Because the patch was bad.

> Something like a month later the guy just rewrote the patch without even engaging with me.

Do you think he'd have done that if the patch was good? Was his version completely identical to yours?

> Yeah, that made me feel like shit

At least it didn't introduce a new bug to every user… I'm sure collective feelings of the userbase were less harmed in this case.

> Sorry but maintainers don't have the moral superiority to demand free labor

But you have the moral superiority to demand free labour from maintainers, to review, improve, test your patch?

Look at this pull request for example: https://github.com/ltworf/localslackirc/pull/387

How could a thing like that be merged?

When asked to split it, he just proceeded to open tens of pull requests that were all based on the previous one, in a chain. And every commit contains thousands of lines of unrelated changes with what the description is.

Then he got upset.


> Because the patch was bad.

> Do you think he'd have done that if the patch was good?

Who knows? You posted an example where you explained your rationale for not merging. You told the guy exactly what was wrong, he just refused to listen. I didn't get the same courtesy.

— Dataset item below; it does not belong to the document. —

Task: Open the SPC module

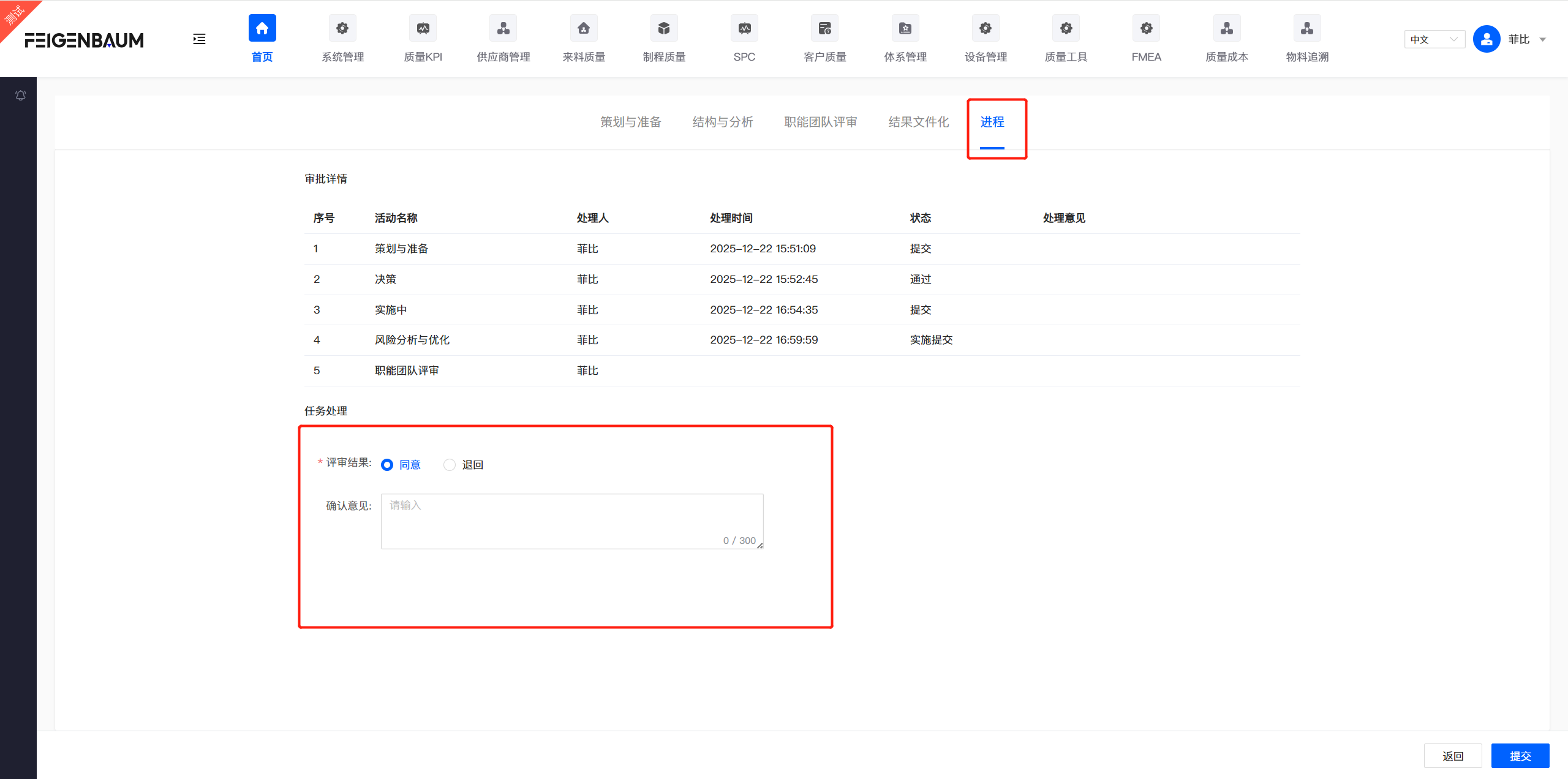Action: coord(744,39)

Maybe he didn't want my name to show up in the commit log. Maybe he just hated my guts. Could be anything. I don't know why the other patch wasn't merged either. Maybe they discussed it on IRC or something and decided against it. Maybe they forgot about me. Who knows.

> But you have the moral superiority to demand free labour from maintainers, to review, improve, test your patch?

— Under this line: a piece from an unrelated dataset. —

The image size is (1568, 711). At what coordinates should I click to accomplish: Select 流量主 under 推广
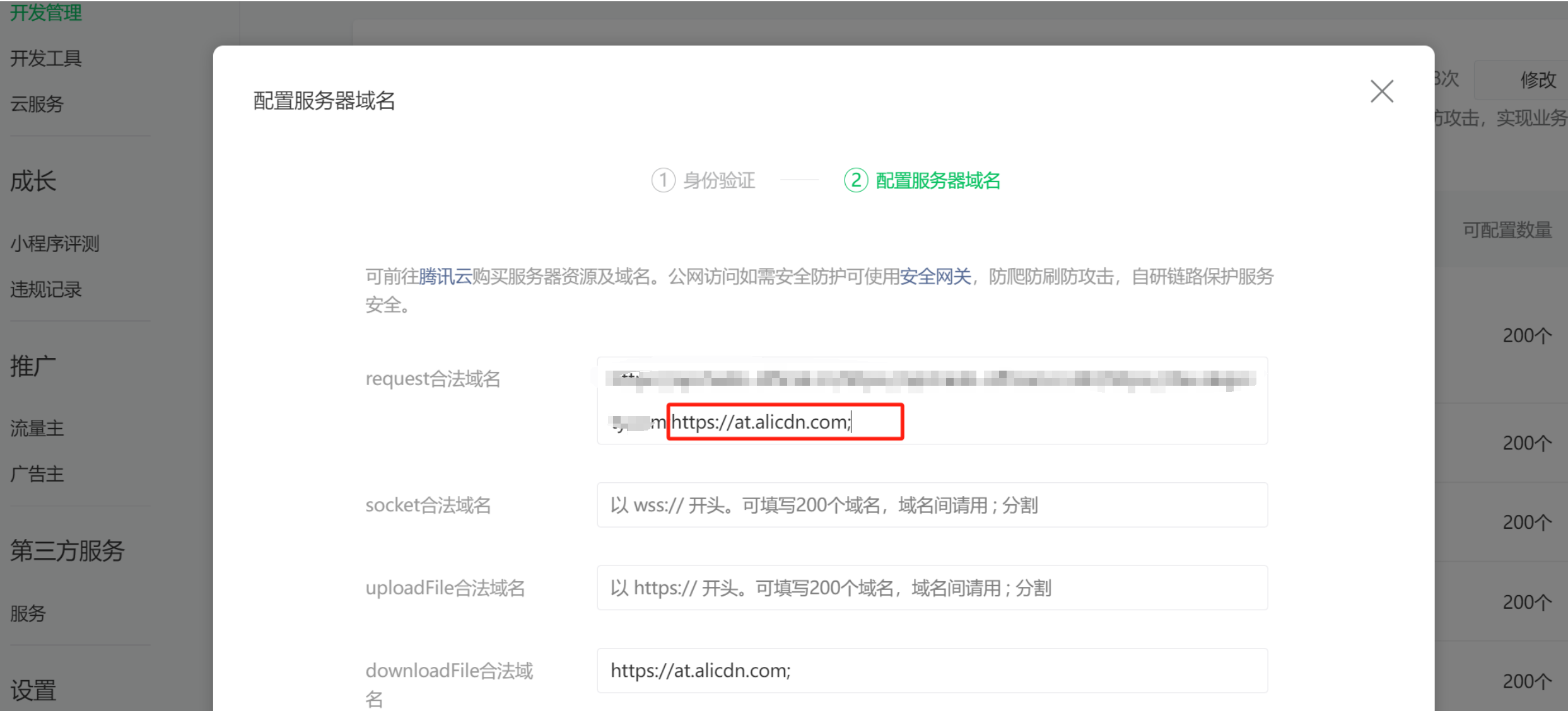37,429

You're the maintainer. If there's a problem or deficiency, people generally just create issues in the tracker and leave it at that. You asked for the code. You actually got the code. Now we ask you to do your part which is reviewing the code on its merits and letting us know what you think of it. If it's accceptable, then merge it. If not, then let us know why so we can make it acceptable to you.

That's exactly what you did in your example PR so I'm not even sure why we're disagreeing here.

> How could a thing like that be merged?

I wouldn't have merged that either. Nothing wrong with your conduct. He did not address the issues blocking the merger. When maintainers give me feedback like that, I take it seriously and address the issues raised. I try very hard not to submit shoddy work to begin with.